Directions
Restate the data that follows exactly as it stands, beginning with the first line and ending with the line that contains "Task: Click the plus".

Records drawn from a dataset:
════════════════

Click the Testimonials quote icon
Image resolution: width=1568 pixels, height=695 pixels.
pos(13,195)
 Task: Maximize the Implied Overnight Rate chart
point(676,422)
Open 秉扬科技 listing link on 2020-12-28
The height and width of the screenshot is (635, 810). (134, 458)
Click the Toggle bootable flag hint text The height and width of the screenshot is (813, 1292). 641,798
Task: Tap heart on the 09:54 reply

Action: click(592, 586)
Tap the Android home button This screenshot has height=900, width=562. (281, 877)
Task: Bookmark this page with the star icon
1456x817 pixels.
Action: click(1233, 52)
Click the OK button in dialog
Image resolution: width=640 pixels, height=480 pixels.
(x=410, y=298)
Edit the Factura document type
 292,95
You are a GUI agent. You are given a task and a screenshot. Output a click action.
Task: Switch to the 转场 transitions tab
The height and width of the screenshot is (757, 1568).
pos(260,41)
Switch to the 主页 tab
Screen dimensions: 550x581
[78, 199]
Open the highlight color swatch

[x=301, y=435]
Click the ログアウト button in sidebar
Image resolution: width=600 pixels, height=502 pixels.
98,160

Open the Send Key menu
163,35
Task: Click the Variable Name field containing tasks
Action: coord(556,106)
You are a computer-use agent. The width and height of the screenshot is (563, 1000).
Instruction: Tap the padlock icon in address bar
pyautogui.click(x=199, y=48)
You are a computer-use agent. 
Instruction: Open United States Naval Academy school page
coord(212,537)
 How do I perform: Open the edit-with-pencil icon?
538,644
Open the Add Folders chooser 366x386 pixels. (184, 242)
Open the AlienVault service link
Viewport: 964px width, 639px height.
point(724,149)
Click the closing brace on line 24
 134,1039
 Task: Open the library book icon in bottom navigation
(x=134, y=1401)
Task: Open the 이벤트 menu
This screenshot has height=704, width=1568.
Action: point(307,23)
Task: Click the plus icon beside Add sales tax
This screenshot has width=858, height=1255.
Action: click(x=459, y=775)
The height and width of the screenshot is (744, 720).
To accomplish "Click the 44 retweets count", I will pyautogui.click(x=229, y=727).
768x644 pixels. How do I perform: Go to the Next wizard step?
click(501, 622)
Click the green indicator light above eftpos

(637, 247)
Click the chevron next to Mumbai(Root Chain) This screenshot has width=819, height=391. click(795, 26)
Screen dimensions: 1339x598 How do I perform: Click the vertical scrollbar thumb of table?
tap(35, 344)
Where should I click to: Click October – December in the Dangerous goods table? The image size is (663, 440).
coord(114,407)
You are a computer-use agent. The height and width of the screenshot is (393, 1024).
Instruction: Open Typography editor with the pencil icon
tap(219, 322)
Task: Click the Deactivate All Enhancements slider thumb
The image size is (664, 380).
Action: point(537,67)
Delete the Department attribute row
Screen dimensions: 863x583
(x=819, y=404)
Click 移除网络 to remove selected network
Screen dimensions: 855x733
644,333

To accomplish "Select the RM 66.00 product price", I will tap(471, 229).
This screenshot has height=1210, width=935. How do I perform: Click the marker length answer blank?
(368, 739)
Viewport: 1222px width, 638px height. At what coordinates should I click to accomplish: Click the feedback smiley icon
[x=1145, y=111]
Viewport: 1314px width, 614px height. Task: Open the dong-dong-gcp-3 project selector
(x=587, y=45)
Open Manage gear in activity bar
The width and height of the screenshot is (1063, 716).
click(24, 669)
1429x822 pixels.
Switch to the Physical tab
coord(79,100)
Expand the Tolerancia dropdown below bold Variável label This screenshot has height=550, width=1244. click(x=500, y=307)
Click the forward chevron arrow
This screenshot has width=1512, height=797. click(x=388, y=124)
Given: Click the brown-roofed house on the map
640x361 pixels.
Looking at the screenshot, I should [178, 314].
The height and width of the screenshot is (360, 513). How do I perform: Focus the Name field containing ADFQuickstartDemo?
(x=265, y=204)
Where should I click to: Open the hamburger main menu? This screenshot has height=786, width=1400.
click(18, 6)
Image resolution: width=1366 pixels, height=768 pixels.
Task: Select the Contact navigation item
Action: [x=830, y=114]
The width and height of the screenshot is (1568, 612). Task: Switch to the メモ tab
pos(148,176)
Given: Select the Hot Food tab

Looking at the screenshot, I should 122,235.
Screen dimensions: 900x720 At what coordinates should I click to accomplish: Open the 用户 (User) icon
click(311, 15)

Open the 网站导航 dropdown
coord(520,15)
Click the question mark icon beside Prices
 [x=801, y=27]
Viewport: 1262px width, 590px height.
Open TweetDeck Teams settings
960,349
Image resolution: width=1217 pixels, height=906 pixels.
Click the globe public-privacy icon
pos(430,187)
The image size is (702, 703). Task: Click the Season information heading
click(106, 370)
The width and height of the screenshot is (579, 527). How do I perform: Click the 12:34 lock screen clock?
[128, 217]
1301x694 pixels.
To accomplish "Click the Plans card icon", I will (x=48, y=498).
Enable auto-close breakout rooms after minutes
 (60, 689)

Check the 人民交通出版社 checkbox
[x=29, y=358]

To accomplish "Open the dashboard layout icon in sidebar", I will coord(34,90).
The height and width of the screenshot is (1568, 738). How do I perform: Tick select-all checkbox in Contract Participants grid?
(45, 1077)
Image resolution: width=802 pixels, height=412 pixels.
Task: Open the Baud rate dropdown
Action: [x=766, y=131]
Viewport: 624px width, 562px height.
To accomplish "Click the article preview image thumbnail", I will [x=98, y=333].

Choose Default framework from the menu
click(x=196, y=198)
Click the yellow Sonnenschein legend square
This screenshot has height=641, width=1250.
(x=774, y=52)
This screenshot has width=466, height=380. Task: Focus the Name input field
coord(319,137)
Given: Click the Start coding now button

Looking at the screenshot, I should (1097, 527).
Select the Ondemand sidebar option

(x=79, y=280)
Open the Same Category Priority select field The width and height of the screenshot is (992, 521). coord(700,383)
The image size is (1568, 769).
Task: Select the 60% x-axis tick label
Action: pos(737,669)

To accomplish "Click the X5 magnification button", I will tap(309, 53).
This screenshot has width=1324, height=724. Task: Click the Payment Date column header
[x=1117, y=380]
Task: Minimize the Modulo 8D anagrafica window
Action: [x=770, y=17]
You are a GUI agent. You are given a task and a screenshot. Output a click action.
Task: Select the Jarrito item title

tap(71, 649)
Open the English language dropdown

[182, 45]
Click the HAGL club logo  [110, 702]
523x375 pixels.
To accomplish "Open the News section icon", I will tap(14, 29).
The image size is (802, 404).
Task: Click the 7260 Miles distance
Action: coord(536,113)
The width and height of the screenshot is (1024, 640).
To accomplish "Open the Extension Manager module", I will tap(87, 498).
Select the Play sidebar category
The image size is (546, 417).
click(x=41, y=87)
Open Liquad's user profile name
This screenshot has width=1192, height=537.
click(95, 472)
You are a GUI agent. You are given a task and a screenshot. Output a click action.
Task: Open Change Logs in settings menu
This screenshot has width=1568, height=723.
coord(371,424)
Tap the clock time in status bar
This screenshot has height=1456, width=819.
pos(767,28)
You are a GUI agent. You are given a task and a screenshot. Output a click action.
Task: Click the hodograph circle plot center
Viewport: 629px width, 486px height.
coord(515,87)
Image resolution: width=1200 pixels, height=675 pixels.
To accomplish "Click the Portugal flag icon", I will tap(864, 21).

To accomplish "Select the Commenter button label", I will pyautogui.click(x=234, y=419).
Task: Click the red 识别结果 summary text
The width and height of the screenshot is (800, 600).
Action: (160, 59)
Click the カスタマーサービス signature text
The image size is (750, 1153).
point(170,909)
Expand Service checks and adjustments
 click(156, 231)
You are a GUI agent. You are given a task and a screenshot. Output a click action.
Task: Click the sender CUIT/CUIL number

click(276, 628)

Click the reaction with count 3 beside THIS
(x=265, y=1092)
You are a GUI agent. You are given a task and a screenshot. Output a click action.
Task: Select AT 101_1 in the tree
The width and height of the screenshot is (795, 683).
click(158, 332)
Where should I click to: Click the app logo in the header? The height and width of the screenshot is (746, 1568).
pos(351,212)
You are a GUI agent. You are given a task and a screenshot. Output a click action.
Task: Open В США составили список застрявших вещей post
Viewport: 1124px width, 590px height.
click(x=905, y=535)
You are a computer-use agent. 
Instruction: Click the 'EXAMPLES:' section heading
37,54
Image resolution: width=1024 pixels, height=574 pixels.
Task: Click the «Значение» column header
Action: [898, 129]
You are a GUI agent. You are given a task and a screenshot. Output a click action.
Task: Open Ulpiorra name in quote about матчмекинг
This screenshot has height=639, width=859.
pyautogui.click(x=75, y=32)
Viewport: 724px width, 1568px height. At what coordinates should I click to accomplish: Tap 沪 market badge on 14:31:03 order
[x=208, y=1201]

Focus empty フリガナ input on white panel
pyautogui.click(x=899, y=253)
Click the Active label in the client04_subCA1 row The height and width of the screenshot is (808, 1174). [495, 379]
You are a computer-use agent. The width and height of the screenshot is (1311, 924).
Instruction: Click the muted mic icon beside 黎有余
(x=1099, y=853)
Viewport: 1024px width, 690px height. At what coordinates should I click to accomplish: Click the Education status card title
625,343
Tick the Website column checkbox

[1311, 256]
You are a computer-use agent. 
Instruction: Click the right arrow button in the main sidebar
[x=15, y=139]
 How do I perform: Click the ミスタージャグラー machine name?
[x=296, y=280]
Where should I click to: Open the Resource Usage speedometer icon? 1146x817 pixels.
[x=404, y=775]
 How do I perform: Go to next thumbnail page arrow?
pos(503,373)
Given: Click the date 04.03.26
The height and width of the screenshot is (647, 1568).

════════════════

Answer to the exercise
Click the Testimonials quote icon
Image resolution: width=1568 pixels, height=695 pixels.
pos(13,195)
 Task: Maximize the Implied Overnight Rate chart
point(676,422)
Open 秉扬科技 listing link on 2020-12-28
The height and width of the screenshot is (635, 810). (134, 458)
Click the Toggle bootable flag hint text The height and width of the screenshot is (813, 1292). 641,798
Task: Tap heart on the 09:54 reply

Action: click(592, 586)
Tap the Android home button This screenshot has height=900, width=562. (281, 877)
Task: Bookmark this page with the star icon
1456x817 pixels.
Action: click(1233, 52)
Click the OK button in dialog
Image resolution: width=640 pixels, height=480 pixels.
(x=410, y=298)
Edit the Factura document type
 292,95
You are a GUI agent. You are given a task and a screenshot. Output a click action.
Task: Switch to the 转场 transitions tab
The height and width of the screenshot is (757, 1568).
pos(260,41)
Switch to the 主页 tab
Screen dimensions: 550x581
[78, 199]
Open the highlight color swatch

[x=301, y=435]
Click the ログアウト button in sidebar
Image resolution: width=600 pixels, height=502 pixels.
98,160

Open the Send Key menu
163,35
Task: Click the Variable Name field containing tasks
Action: coord(556,106)
You are a computer-use agent. The width and height of the screenshot is (563, 1000).
Instruction: Tap the padlock icon in address bar
pyautogui.click(x=199, y=48)
You are a computer-use agent. 
Instruction: Open United States Naval Academy school page
coord(212,537)
 How do I perform: Open the edit-with-pencil icon?
538,644
Open the Add Folders chooser 366x386 pixels. (184, 242)
Open the AlienVault service link
Viewport: 964px width, 639px height.
point(724,149)
Click the closing brace on line 24
 134,1039
 Task: Open the library book icon in bottom navigation
(x=134, y=1401)
Task: Open the 이벤트 menu
This screenshot has height=704, width=1568.
Action: point(307,23)
Task: Click the plus icon beside Add sales tax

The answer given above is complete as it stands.